The capital budget is designed to be a flexible spending plan, with the ability to adapt to changing priorities and project schedules, yet retains a central focus: 98 percent of BART’s planned capital investment in FY25 and FY26 will be in System Reinvestment – investments to keep BART’s existing system reliable and safe – and Service & Capacity Enhancement – investments to enhance the rider experience, support more frequent service and add system redundancy to improve reliability. 

Manageable near-term outlook 

BART notes that while the FY25 operating budget is balanced, the FY26 operating budget faces a $35 million dollar deficit. Measures are being taken to reduce the projected deficit, such as containing discretionary expenses. A 5.5 percent inflation-based fare increase on January 1, 2025, combined with an identical fare increase this past New Year’s Day, is estimated to generate an additional $20 million during the two-year budget term. BART will also defer some operating budget allocations to capital projects.  

“We have a number of options still available to address the FY26 operating deficit,” said BART Assistant General Manager for Performance & Budget Pamela Herhold. “We’ll be working with the board throughout the coming year to chart the best course of action.” 

Uncertainty mid and long-term outlook 

BART says the outlook after FY26 changes dramatically, as the agency is expected to exhaust the remaining emergency federal and state funding. One-time federal emergency assistance of $1.6 billion has allowed BART to sustain operations since 2020 but the last of this funding will be spent in FY25. SB 125 state and regional assistance of $352 million, to be allocated in 2024 and 2025, will also be used to offset operating deficits during the FY25 and FY26 budget period. 

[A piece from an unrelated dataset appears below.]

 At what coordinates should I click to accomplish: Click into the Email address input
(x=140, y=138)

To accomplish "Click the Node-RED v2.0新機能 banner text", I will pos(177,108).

In FY27, BART’s first fiscal year without emergency assistance, the deficit is projected to be $385 million. Since BART’s outdated model of relying on passenger fares to pay most operating costs is no longer feasible, the agency must modernize its funding sources to better match other transit systems throughout the country that receive larger amounts of public funding. BART needs a more reliable long-term source of operating funding and continues to advocate at the federal, state, and regional levels for the permanent funding needed to sustainably provide the quality transit service the Bay Area needs.